Maar nu niet meer. Larry had er schoon genoeg van. Al tien jaar niet meer op school en nog steeds voelde hij zich als een student die platzak was. Geen inkomsten, geen bezittingen. Niets te verkopen. Behalve natuurlijk de foto die hij van Elise had gemaakt buiten het uitvaartcentrum. Hij had ontdekt dat People er aardig wat voor wilde geven, aangezien Elise zelden werd gefotografeerd. Ze was bijna even schuw voor de pers als Garbo was geweest. Maar hij had zich een verrader gevoeld door te verkopen.

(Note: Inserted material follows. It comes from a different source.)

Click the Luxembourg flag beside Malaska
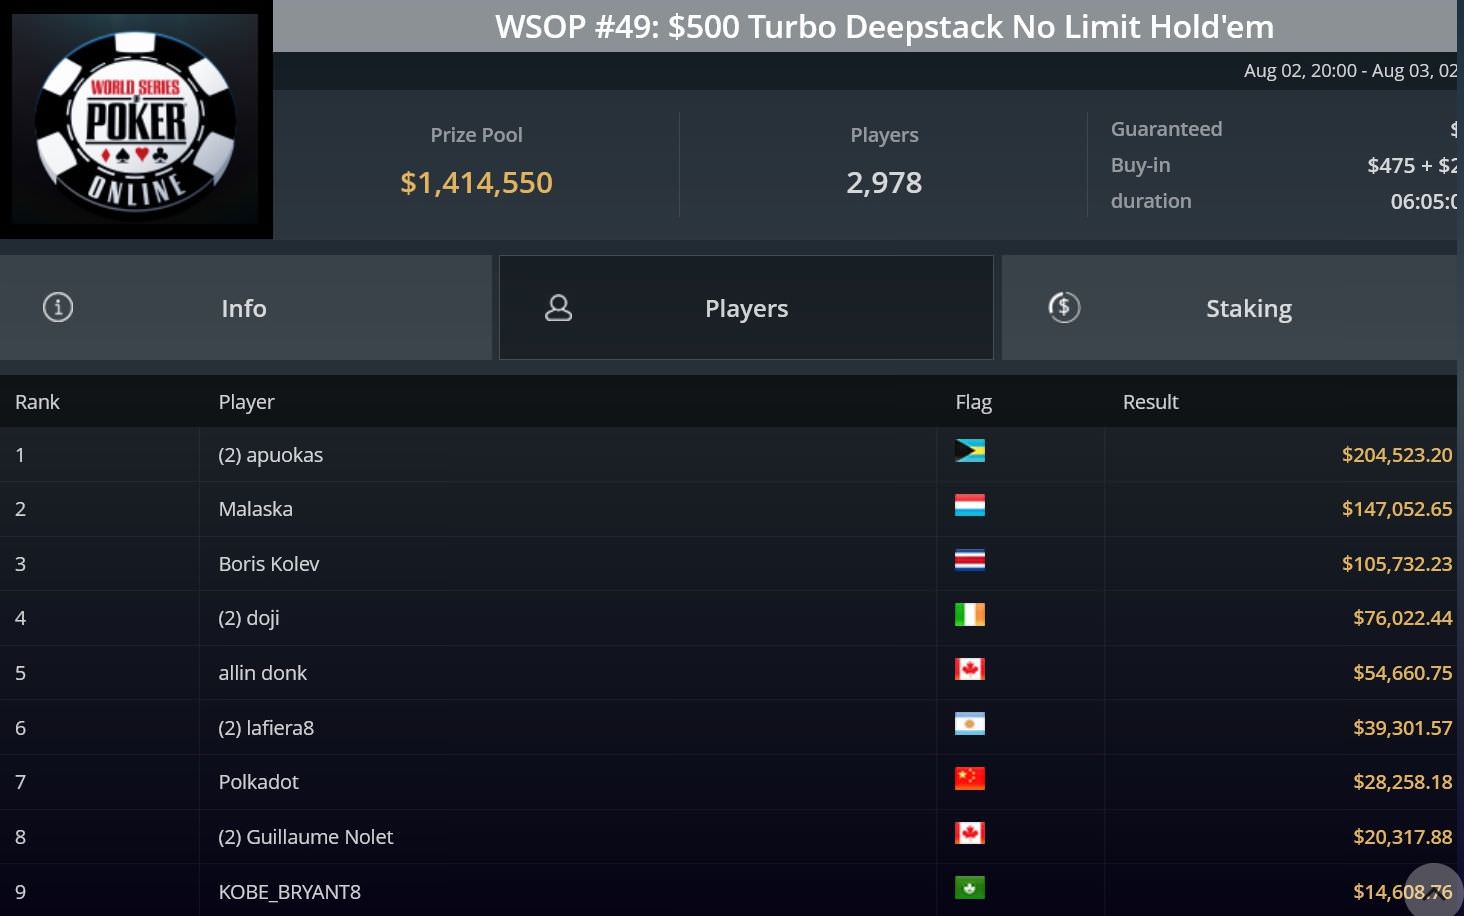1464x916 pixels. point(970,505)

God weet had hij moeten proberen wat te schnabbelen deze week. Maar hij vond het vreselijk heimelijk foto’s te maken van de groten, de bijna groten en de in ongenade gevallenen. Het maakte hem misselijk. Hij had zich er gewoon niet toe kunnen zetten. Bovendien was zijn schrijven een obsessie geworden. En het ging zo goed, zo soepel.

Larry begreep vrouwen, achtenswaardige vrouwen, eenzame vrouwen. Jezus, hij was door zo’n vrouw grootgebracht. En dit toneelstuk, dit verhaal over een eenzame, mysterieuze vrouw begon zo prachtig vorm te krijgen. Hij zou het vreselijk vinden er nu mee op te moeten houden en zijn visie kwijt te raken, de betovering te verbreken. Hij zou gewoon wat geld van Asa moeten zien te krijgen om hem uit de brand te helpen tot People hem zijn cheque stuurde.

Op Fifth Avenue stapte hij over op een andere bus om Asa te ontmoeten bij een of andere opening van een stomme tentoonstelling. Asa had erop gestaan en gezorgd voor een uitnodiging voor hen beiden. Wie weet zou hij daar een paar foto’s kunnen maken en een lening los kunnen peuteren. In West Fifty-seventh Street stapte hij uit en liep naar het adres dat hij op had gekregen.

Terwijl hij in de lift stapte, dacht hij, alsjeblieft, Asa, leen me genoeg om deze maand de huur te kunnen betalen, tot eind oktober maar. Ik weet dat ik dan het toneelstuk klaar heb en dan zal het geld van de foto er zijn. Ik ben er zo dichtbij, Asa. En het is geweldig, Asa, echt geweldig. Dat heb je me nog nooit eerder over mijn schrijven horen zeggen. En als ik die lening krijg, zal ik als een razende foto’s maken van al die verdomde, achterlijke beroemdheden in New York! Dat beloof ik.